Fentanyl is used to supplement sedation and to relieve severe pain during and after surgery, but it’s also one of the deadliest drugs of the opioid epidemic.
In research conducted by investigators at Massachusetts General Hospital (MGH) and published in PNAS Nexus, tests of the brain’s electrical activity revealed fentanyl’s effects over time and indicated that the drug stops people’s breathing before other noticeable changes and before they lose consciousness.
In the study, electroencephalogram (EEG) tests were run for 25 patients undergoing general anesthesia for surgeries lasting 2 hours or more. The researchers discovered that certain EEG patterns were associated with respiration, sedation, and loss of consciousness.
“We found that fentanyl produces a specific EEG signature distinct from other anesthetic drugs, which could make it possible to monitor its effects to enable safer, more precise, and personalized opioid administration,” says senior author Patrick L. Purdon, PhD, the Nathaniel M. Sims Endowed Chair in Anesthesia Innovation and Bioengineering at MGH.
“For example, think of patients with COVID-19 who are sedated in the ICU or patients undergoing surgery—currently there is no way to know if opioids are working in these unconscious patients.”
The EEG tests by Purdon and his colleagues also revealed that fentanyl begins to impair breathing about 4 minutes before there is any change in alertness and at 1,700-times lower drug concentrations than those that cause sedation.
“This explains why fentanyl is so deadly: it stops people’s breathing before they even realize it,” says Purdon.
The findings make it clear that no amount of fentanyl would be safe outside of a clinical setting with trained specialists. As fentanyl exposure is likely to remain a persistent risk during illicit use, the rapid respiratory depression the researchers observed supports the need for increased availability of medical observation or supervision units, naloxone, and other tools to reduce the risk of death among individuals with substance use disorder.
Funding: This work is supported by funds from the National Institutes of Health through a National Institute on Drug Abuse grant.
Fentanyl (which can also be spelled fentanil) is a potent synthetic opioid similar to morphine but produces analgesia to a greater extent. This robust pharmacologic agent is typically 50 to 100 times more potent than morphine. A dose of only 100 micrograms can produce equivalent analgesia to approximately 10 mg of morphine. However, fentanyl exhibits vastly different properties and pharmacokinetics. Clinically, its most frequent use is as a sedative in intubated patients and in severe cases of pain in patients with renal failure due to its primarily hepatic elimination.

* _INFORMATION_
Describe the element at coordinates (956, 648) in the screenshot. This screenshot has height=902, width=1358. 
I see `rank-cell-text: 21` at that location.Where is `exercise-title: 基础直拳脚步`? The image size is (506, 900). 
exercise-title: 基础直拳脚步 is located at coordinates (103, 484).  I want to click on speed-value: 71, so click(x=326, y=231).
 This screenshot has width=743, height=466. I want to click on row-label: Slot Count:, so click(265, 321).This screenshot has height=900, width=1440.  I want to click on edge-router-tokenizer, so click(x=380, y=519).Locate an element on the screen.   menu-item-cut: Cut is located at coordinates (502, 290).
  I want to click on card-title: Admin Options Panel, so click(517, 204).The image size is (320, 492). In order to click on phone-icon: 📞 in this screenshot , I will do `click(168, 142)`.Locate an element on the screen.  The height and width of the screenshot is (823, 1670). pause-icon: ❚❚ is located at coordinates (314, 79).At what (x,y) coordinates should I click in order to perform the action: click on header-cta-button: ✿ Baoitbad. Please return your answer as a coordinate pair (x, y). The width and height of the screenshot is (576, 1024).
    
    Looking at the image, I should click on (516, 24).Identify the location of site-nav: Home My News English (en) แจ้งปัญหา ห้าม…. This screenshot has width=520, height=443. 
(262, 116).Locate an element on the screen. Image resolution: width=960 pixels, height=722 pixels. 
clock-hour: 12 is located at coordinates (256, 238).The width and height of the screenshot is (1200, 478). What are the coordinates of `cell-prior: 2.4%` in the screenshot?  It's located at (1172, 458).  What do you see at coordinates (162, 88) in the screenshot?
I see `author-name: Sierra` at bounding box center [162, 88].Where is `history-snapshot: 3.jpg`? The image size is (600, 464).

* _WHAT YOU HAVE TO DO_
Copy everything from "In research conducted" down to "loss of consciousness." in the fentanyl article, swapping "patients" for "participants". The listing has nothing to do with the fentanyl article.

* _THE ANSWER_
In research conducted by investigators at Massachusetts General Hospital (MGH) and published in PNAS Nexus, tests of the brain’s electrical activity revealed fentanyl’s effects over time and indicated that the drug stops people’s breathing before other noticeable changes and before they lose consciousness.
In the study, electroencephalogram (EEG) tests were run for 25 participants undergoing general anesthesia for surgeries lasting 2 hours or more. The researchers discovered that certain EEG patterns were associated with respiration, sedation, and loss of consciousness.